Savor seeds. Start from seed as many vegetable and flower plants at home as you can. Try new and unusual varieties and help preserve valuable heirloom types for future generations. Many new varieties are bred for commercial production and long-distance shipping, so your home-started seedlings produce better tasting harvests.
Mulch, mulch, mulch. Cover your garden with compost, leaves and grass clippings to reduce weed growth, reduce watering needs and increase soil fertility.
Reuse rain. Add rain barrels to your downspouts to water your seedlings and garden — natural rain water is better for plants and you keep it from adding to storm water runoff problems.
Learn to love insects. Many insects you see in a garden are not pests but beneficial insects that help control the real pests. Spraying a garden with pesticide kills all insects (good and bad) and eliminates any hope for natural control of your garden pests — you just end up spraying more often.
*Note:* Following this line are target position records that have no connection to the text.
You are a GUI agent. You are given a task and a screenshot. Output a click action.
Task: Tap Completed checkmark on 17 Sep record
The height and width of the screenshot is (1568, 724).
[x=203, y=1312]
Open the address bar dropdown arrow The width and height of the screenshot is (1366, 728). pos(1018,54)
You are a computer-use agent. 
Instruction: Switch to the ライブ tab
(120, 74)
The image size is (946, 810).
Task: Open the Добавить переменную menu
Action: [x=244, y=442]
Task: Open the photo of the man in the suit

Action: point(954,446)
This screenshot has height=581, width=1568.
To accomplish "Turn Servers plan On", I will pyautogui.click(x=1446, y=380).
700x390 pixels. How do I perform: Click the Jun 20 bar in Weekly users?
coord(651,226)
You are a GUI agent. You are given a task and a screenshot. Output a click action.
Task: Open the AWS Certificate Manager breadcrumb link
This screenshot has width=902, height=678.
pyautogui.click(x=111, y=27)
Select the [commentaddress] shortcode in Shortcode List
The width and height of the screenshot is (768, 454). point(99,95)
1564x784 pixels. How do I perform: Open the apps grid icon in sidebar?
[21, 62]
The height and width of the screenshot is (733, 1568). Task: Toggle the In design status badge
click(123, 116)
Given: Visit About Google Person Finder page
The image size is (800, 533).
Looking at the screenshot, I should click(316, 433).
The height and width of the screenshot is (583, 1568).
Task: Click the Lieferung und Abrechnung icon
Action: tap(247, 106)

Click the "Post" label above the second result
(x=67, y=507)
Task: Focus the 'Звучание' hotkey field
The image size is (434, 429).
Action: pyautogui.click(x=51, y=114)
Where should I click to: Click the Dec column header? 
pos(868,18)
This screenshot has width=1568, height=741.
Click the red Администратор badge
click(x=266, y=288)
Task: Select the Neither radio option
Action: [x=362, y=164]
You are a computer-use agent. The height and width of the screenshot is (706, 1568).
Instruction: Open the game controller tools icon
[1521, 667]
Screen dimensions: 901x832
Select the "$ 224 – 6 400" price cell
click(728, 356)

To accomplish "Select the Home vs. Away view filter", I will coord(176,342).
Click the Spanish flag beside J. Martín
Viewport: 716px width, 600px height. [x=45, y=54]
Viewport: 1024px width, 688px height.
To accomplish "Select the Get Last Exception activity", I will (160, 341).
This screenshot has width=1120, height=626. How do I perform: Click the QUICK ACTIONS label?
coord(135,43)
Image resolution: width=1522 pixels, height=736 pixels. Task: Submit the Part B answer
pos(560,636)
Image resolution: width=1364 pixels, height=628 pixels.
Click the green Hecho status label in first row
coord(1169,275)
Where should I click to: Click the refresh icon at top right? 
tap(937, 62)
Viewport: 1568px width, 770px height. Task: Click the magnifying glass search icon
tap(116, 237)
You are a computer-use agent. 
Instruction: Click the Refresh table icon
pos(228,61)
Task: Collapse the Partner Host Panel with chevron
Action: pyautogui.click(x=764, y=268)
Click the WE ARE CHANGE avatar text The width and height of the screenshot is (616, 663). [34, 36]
Stop to watch and identify the insects that visit your garden — even the bad guys are fascinating.
Diversify. Plant different types of plants together. Avoid large sections of one type of plant. Interplant flowers and herbs among your vegetables so encourage beneficial insects to live in and help protect your garden.
Don't be a perfectionist. Don't expect your garden to be perfect with large harvests from all types and blemish-free fruit and produce. By accepting a few bumps and bruises your produce will taste just the same but be healthier because you have reduced your need for pesticides. There are no real failures, only opportunities to learn about how to garden.